[INSTRUCTIONS TO FOLLOW] In the transcript on NoSQL databases, where did the name NoSQL originate?

Join Lynn Langit for an in-depth discussion in this video What is a NoSQL database?, part of NoSQL for SQL Professionals.
- So by this point you're probably wondering what is a NoSQL Database? In order to understand that, you need to understand a little bit about the history of where the NoSQL movement movement, if you will, came from. It really came from the big web players, in particular, Amazon and Google, and what they did in terms of data storage, is they created new types of databases for web scale. It really was driven by the V's of big data that we've talked about. The volume, the velocity, and variety because they were working with huge volumes of semi-structured data delivered at a very high velocity.
Another aspect of NoSQL that we'll talk about throughout this course, is the fact that Amazon and Google both published the results of their creations as papers that were then used by the open source community to make a lot of the NoSQL products that we'll be talking about. Interestingly, a little bit of trivia, the name NoSQL started at a meetup in San Francisco, great San Francisco area, when a person who was interested in understanding more about these new types of databases, created a hashtag so that people could follow this meetup on Twitter.
So NoSQL is really more a set of characteristics than a particular defined thing, and it's a set of database solutions that are designed to host and work with non-relational data at its core. Now they can store relational data but they're really designed for non-relational, so either no structure or semi-structure. And databases that focus on scalability. So they can be sharded or partitioned or done so automatically they can scale very, very hugely and they can hold terabytes or even petabytes of data with no problem whatsoever.
Now that being said, in order to work with non-relationable and highly scalable data they do give up some of the characteristics that are found in relational databases. Most notably, transactional consistency of the data. So the data, because it's scaled can be in an inconsistent state. This is a really important consideration that we'll be talking about through this course and we'll color your thinking in when and where to use NoSQL databases. So to consider what we've talked about so far, in the current or past landscape we really had a couple of choices around Physical and Logical database storage.
So for Physical we either had our servers on premise or they were hosted somewhere. And for Logical, we picked from relational database storage that was by default OLTP or online transactional for our data that was inserted, updated, and deleted and then optionally we had an OLAP store which could be a copy of that database that was structured in a way for read optimization or it could be an entirely different product, such as analysis services for SQL server or a data warehouse for Oracle, or so on and so forth.
Those were our set of choices. Now we've got a more complex set of choices that we'll be exploring throughout the rest of this course. First, from a Physical standpoint, our databases can be hosted on premise, in the Cloud, or what's called Hybrid, which is a private Cloud. In addition to the physical choices, we have logical choices around relational databases, NoSQL databases, Hadoop, and the file system, and we're going to be exploring all these different logical choices coming up next.

[RECORD SET]
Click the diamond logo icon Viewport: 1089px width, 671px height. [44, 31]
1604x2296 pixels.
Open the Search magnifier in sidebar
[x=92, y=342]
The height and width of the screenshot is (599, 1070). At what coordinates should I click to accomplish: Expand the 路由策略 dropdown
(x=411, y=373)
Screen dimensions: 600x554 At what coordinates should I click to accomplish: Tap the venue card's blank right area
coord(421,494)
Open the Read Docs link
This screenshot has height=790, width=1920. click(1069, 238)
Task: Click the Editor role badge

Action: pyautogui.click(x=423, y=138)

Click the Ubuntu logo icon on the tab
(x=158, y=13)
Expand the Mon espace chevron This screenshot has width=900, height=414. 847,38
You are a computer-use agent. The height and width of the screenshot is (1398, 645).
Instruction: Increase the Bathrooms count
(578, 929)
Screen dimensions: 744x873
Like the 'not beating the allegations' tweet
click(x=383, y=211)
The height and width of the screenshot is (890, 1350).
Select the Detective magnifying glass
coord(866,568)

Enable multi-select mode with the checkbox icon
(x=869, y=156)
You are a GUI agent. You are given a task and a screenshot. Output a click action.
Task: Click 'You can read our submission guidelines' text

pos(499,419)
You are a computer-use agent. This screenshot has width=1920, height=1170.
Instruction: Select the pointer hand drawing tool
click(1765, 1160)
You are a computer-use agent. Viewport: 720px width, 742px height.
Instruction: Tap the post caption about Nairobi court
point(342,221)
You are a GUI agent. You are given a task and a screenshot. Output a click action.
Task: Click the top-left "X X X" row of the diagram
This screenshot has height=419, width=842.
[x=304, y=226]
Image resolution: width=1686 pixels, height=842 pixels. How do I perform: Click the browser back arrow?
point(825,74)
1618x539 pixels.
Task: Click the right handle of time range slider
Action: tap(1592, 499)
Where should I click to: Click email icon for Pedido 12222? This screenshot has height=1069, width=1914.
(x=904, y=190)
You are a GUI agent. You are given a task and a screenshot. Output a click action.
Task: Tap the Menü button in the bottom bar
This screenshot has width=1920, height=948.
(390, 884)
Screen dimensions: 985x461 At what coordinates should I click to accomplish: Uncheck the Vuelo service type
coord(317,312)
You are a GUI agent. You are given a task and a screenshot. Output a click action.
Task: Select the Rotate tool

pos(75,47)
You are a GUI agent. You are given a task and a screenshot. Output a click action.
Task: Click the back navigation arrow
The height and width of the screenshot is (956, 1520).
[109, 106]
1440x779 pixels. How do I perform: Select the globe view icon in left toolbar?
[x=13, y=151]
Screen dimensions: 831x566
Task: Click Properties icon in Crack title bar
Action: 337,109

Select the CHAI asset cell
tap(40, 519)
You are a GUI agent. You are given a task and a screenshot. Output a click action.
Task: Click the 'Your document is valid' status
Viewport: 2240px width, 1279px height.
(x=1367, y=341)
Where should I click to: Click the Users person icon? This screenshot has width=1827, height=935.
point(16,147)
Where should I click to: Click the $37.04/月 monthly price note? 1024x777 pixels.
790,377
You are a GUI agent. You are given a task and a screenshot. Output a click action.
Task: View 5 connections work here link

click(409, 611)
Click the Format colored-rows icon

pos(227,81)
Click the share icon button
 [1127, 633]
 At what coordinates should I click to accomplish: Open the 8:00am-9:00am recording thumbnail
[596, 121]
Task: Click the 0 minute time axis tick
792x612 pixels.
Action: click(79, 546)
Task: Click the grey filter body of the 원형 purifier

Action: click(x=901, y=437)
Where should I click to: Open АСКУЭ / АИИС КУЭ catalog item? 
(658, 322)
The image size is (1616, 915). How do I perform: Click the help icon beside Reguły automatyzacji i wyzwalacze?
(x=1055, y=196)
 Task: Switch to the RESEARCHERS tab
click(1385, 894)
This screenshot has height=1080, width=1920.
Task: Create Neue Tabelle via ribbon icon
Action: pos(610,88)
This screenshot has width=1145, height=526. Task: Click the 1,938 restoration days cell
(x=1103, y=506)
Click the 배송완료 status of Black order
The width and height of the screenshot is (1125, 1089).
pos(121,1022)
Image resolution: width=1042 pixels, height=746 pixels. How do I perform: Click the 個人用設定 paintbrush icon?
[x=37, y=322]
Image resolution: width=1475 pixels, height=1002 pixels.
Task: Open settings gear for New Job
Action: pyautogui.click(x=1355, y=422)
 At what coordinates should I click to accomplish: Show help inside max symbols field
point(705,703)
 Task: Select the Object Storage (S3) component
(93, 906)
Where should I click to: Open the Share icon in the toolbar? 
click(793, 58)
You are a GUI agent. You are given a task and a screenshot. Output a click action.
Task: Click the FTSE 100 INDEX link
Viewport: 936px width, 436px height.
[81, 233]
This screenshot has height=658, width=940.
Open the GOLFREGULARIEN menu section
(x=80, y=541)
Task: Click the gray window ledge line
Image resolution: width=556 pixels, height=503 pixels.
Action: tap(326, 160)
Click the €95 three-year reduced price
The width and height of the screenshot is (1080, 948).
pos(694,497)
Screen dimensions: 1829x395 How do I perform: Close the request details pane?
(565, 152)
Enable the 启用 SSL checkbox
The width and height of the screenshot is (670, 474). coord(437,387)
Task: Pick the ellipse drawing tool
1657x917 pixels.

[RESPONSE TO THE TASK] At a meetup in San Francisco, where someone created a hashtag so people could follow the meetup on Twitter.